- Born: 1967 (age 58–59) Ghosai, Madhepura, Bihar, India
- Other name: The Butcher of Delhi
- Known for: Murder and track dismemberment of former associates
- Criminal status: Incarcerated
- Conviction: Murder (3 counts)
- Criminal penalty: 2 death sentences; commuted to life imprisonment

Details
- Victims: Pandit, aka Mangal (1998); Shekhar (2003); Umesh (2003); Guddu (2005); Anil Mandal (2006); Upender (2007); Dilip (2007);
- Country: India
- State: Delhi
- Target: Young male migrants
- Date apprehended: 1998, 2003, May 2007
- Imprisoned at: Tihar Jail

= Chandrakant Jha =

Indian serial killer

Chandrakant Jha (born 1967) is an Indian serial killer who befriended, then killed and dismembered 8 victims in West Delhi between 1998 and 2007. His first killing took place in 1998 for which he was arrested and held in jail until 2002, when he was released due to lack of evidence. Following his release, he embarked upon a spate of killings. First Shekar and Umesh in 2003, then Guddu in 2005, then Amit in 2006 and finally Upender and Dalip in 2007. He would befriend migrant labourers from Bihar and Uttar Pradesh and help them get small jobs. Later, petty disputes over things like theft, lying or being non-vegetarian would lead him to murder them by strangulation. Chandrakant took pleasure in taunting the police by leaving dismembered body parts around the city and outside the Tihar Jail with notes, daring the police to catch him.

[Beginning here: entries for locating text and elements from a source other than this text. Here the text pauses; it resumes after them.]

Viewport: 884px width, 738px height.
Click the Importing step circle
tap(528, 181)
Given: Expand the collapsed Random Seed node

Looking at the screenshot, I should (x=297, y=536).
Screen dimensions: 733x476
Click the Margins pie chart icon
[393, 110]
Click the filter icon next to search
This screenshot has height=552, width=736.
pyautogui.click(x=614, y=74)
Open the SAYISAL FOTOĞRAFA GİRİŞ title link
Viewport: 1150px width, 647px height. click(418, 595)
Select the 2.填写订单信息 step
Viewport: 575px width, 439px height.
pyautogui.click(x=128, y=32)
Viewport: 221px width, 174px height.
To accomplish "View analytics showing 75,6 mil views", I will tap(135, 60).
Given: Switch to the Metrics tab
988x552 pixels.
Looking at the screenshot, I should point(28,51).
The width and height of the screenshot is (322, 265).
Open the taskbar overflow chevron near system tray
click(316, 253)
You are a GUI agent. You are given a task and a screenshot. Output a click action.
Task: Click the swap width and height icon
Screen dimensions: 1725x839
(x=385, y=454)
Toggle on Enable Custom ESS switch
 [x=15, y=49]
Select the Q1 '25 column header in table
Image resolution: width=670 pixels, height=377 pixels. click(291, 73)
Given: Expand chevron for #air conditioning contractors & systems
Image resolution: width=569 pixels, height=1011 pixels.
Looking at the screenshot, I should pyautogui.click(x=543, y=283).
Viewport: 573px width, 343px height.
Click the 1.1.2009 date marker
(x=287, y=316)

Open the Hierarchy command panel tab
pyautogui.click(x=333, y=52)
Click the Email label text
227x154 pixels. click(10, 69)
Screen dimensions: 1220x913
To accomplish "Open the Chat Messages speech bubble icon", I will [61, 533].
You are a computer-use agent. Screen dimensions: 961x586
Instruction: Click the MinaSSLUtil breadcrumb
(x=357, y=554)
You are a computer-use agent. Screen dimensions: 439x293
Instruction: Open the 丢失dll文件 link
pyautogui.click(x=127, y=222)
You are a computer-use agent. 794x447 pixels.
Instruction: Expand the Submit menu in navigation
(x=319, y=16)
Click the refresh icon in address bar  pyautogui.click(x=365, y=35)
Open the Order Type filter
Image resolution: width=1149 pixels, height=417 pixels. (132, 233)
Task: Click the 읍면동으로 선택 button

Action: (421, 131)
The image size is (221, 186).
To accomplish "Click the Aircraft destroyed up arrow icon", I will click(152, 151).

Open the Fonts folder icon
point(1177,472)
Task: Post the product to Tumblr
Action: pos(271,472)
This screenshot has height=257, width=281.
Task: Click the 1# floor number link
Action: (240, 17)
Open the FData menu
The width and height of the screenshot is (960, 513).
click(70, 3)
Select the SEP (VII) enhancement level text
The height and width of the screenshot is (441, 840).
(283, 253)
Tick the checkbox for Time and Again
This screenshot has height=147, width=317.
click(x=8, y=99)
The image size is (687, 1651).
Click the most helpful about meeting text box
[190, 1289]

He was found guilty on three counts of murder and received two death sentences and life imprisonment until death in February 2013. His death sentences were commuted to life imprisonment without remission in January 2016. In January 2022, his request for parole was denied.

Chandrakant worked as a hawker in Delhi's weekly bazaars. He married twice, abandoning his first wife within a year. He has five daughters with his second wife. He mostly lived away from his family.

In August 2023, The High Court granted a 90-day parole to him. Jha had sought parole, saying he has to finalise a "suitable groom" for his eldest daughter.

==In popular culture==
On 20 July 2022, Netflix released a documentary series called Indian Predator: The Butcher of Delhi, a series on Chandrakant Jha's life and his killings.